试图弄清楚在使用Session训练时如何在随机森林Tensorflow中计算AUC。
尝试了许多类似此处提到的方法:
我认为我无法使用此处显示的代码来遵循上述模式:
# Splitting the dataset into the Training set and Test set
from sklearn.model_selection import train_test_split
X_train, X_test, y_train, y_test = train_test_split(input_x, input_y, test_size = 0.25, random_state = 0)
data1 = data.iloc[:,:].values
# Parameters
num_steps = 50 # Total steps to train
num_classes = 2
num_features = 14
num_trees = 10
max_nodes = 1000
# Input and Target placeholders
X = tf.placeholder(tf.float32, shape=[None, num_features])
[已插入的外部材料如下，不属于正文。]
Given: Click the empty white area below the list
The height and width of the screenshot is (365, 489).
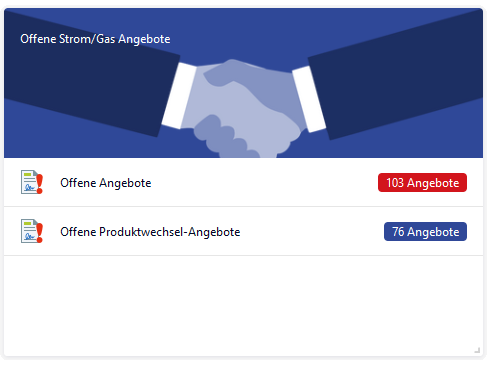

Y = tf.placeholder(tf.int64, shape=[None])
# Random Forest Parameters
hparams = tensor_forest.ForestHParams(num_classes=num_classes, num_features=num_features, num_trees=num_trees, max_nodes=max_nodes).fill()
# Build the Random Forest
forest_graph = tensor_forest.RandomForestGraphs(hparams)
train_op = forest_graph.training_graph(X, Y)
loss_op = forest_graph.training_loss(X, Y)
infer_op, _, _ = forest_graph.inference_graph(X)
### ACCURACY DEFINITION
correct_prediction = tf.equal(tf.argmax(infer_op, 1), tf.cast(Y, tf.int64))
accuracy_op = tf.reduce_mean(tf.cast(correct_prediction, tf.float32))
### AUC DEFINITION
from sklearn.metrics import roc_auc_score
HELP HERE ?
### SESSION DEFINITION
init_vars = tf.group(tf.global_variables_initializer(), resources.initialize_resources(resources.shared_resources()))
sess = tf.Session()
# Training here
for i in range(1, num_steps + 1):
_, l = sess.run([train_op, loss_op], feed_dict={X: X_train, Y: y_train})
sess.run(tf.local_variables_initializer())
if i % 50 == 0 or i == 1:
acc = sess.run(accuracy_op, feed_dict={X: X_train, Y: y_train})
HELP HERE TO MAKE AUC AVAILABLE TOO?
print('Step %i, Loss: %f, Acc: %f' % (i, l, acc))
# EVALUATION
print("Test Accuracy:", sess.run(accuracy_op, feed_dict={X: X_test, Y: y_test}))
HELP HERE TO PRINT AUC?
有人可以帮助我了解如何在此处包括AUC Calc吗?
答案 0 :(得分:0)
这就是您需要的:
predictions=pd.DataFrame(model.predict_proba(X_test),columns=model.classes_)
roc_score = roc_auc_score((real_test_class == 'True').astype(float), predictions['True'])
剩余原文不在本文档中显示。